I know I promised to stay light on dog talk...but this is to be filed under "Why Manhattan Now Blows Beyond Compare" rather than "Omigod Puppies Are Cute!":
Today while walking my dog, I was trapped in front of a (obviously heterosexual) couple...despite the fact that I stopped several times and slowed down for them to pass me, they - oblivious to my 10,000 signals to move past - stayed right behind me, walking along 18th Street.
Their inescapable, fantastically enlightened conversation went a little...no...exactly...like this:
WOMAN: Ewh. You can, like, see that dog's butt.
MAN: That's nasty.
WOMAN: It's so gross...I mean...its asshole is, like, totally right there and you can, like, see it.
WOMAN: I mean...they should, like, redesign that dog so that you can't see its butt like that.
WOMAN: I would never have a dog like that.
MAN: No way.
When they passed me, I finally got to see these chumps.
They were the finest shade of white generic suburbia.
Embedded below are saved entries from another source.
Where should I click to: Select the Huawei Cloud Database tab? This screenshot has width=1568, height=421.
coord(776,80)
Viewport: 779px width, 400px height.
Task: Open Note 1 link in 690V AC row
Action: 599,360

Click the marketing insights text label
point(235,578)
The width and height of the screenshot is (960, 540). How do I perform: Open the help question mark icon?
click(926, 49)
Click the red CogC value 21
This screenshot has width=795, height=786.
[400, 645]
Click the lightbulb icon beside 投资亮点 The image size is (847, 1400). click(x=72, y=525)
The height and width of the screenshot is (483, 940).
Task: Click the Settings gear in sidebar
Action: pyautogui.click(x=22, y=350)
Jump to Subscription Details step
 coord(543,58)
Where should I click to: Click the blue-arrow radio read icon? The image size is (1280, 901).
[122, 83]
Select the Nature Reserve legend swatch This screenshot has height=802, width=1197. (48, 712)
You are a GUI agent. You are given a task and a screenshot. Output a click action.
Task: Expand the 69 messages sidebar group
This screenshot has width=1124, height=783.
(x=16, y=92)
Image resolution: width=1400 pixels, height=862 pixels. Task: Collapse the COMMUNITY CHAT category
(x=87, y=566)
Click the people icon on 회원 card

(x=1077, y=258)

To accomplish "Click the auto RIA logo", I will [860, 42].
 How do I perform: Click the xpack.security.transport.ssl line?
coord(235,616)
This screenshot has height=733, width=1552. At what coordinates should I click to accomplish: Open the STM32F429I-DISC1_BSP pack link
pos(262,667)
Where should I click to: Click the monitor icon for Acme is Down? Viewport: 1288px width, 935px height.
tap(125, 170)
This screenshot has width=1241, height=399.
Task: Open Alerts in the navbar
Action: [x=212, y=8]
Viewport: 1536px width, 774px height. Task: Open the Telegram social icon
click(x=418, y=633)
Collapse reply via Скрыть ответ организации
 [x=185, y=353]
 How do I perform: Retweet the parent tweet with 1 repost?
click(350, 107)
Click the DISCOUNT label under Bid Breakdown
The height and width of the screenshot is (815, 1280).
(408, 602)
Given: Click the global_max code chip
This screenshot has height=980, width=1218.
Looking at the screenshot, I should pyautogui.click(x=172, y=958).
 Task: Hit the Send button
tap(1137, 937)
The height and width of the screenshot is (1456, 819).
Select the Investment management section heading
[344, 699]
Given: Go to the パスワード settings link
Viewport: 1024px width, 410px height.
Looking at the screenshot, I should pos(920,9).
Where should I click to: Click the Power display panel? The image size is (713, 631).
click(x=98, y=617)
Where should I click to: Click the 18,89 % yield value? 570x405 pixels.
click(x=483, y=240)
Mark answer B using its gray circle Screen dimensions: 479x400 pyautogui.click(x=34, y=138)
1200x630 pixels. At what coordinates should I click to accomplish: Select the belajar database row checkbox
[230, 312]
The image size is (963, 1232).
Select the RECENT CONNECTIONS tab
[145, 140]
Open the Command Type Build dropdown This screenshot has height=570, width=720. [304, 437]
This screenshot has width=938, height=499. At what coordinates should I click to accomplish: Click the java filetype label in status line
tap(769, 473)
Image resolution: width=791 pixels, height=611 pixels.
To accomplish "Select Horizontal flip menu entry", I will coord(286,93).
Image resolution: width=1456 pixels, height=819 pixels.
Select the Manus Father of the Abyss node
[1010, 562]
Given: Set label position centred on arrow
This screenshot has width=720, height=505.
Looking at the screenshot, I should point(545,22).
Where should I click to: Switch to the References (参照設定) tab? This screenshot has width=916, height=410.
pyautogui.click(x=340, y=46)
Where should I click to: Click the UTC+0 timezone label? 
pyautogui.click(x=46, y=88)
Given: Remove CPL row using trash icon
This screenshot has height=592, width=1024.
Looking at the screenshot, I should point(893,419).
In greater, past decades, such preppity would have been confined to places it belongs...like Connecticut.
Now it's walking down the street inches behind me - trying to genetically, like, redesign my dog.
The grumpier, wisdom-of-the-staircase version of myself would have turned around to say:
"I'll, like, redesign my dog so you can't see his asshole if you let me, like, redesign your face and put your mouth were it belongs...ON YOUR ASS, LADY."
I'd have also hurled the plastic bag with my dog's shit in it at them...but that goes without saying.